* Problem statement
Copy the entries below word for word, from the first line through the line that contains "tap(737, 311)". Leave out the pictures.
─── Records provided
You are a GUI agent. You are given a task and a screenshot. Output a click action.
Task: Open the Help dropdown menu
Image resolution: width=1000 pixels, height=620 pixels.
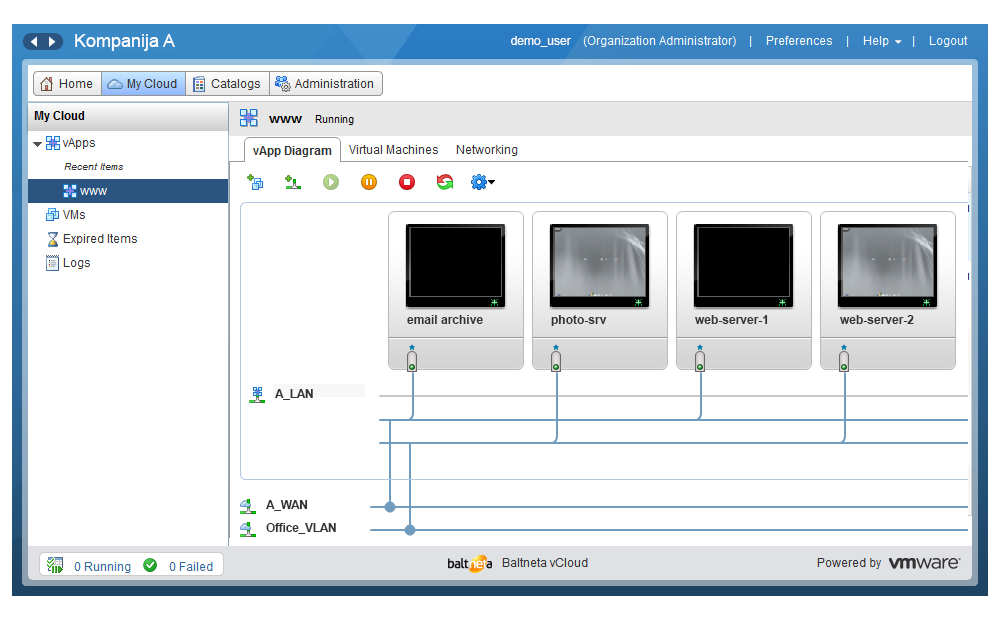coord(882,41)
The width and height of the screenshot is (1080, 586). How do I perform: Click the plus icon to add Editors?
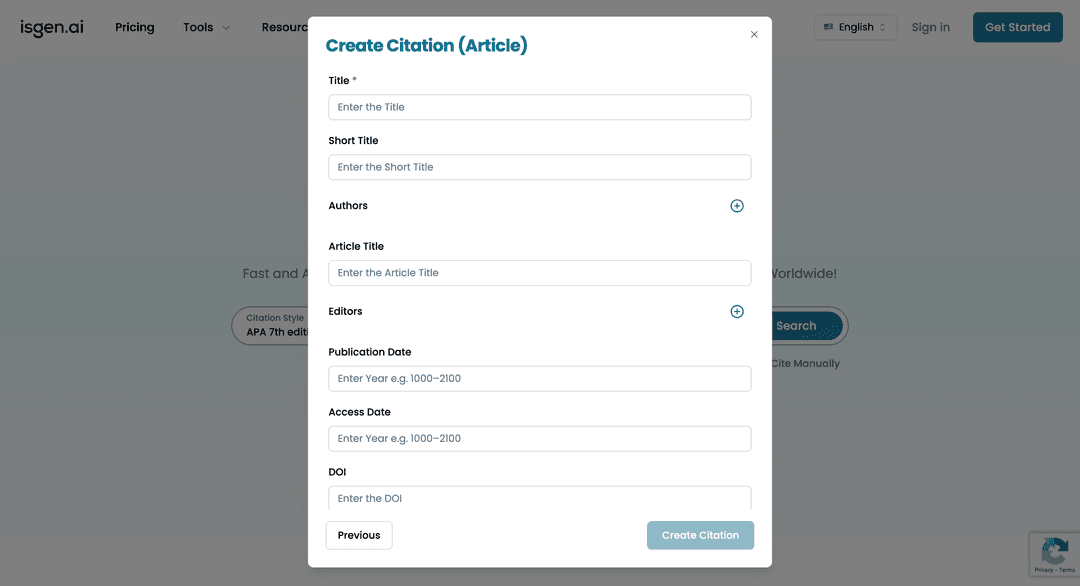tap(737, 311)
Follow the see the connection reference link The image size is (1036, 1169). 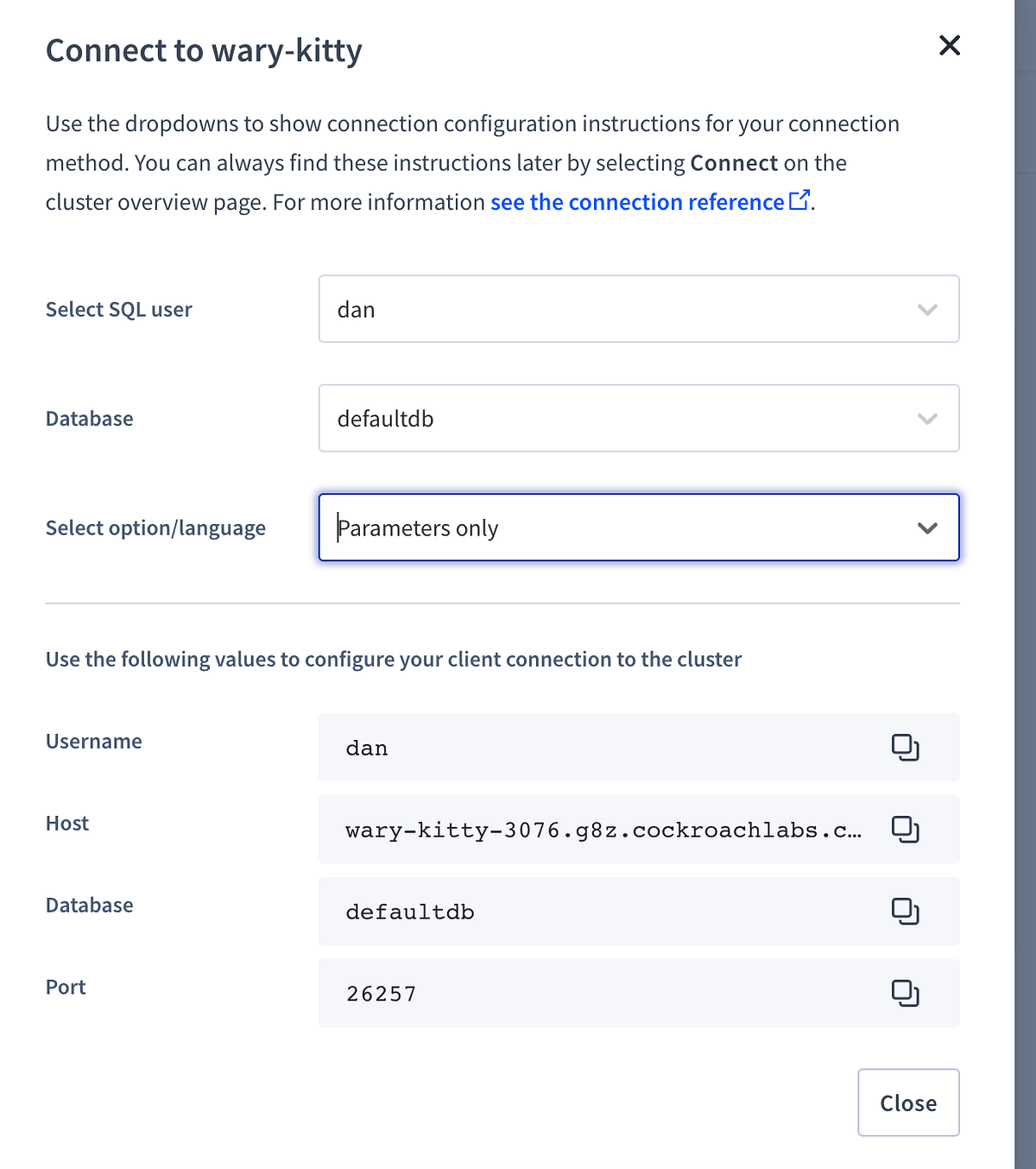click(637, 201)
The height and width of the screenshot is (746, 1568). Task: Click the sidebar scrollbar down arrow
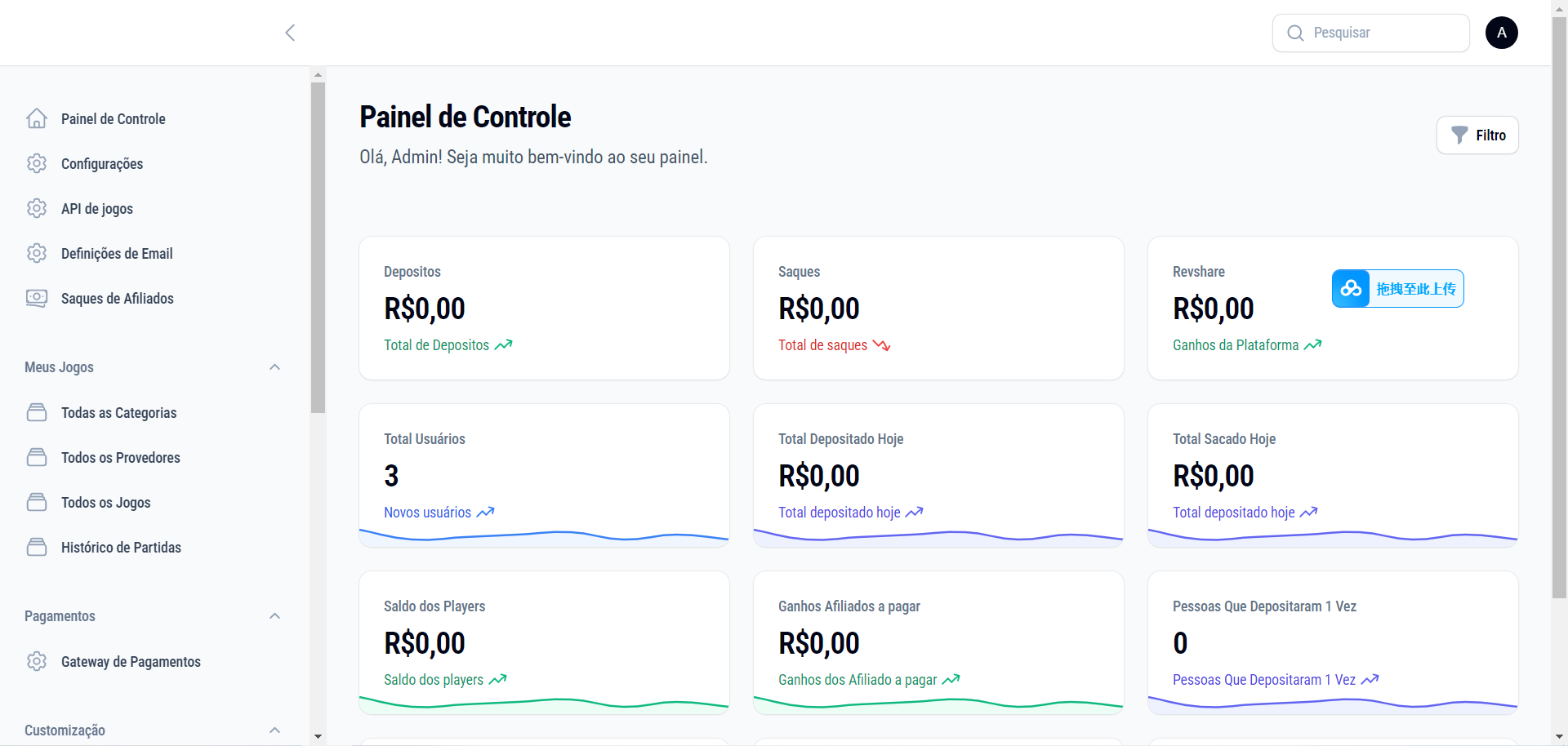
──────
* Solution for this exercise
You are a GUI agent. You are given a task and a screenshot. Output a click action.
Task: Open the Help dropdown menu
Image resolution: width=1000 pixels, height=620 pixels.
coord(882,41)
The width and height of the screenshot is (1080, 586). How do I perform: Click the plus icon to add Editors?
tap(737, 311)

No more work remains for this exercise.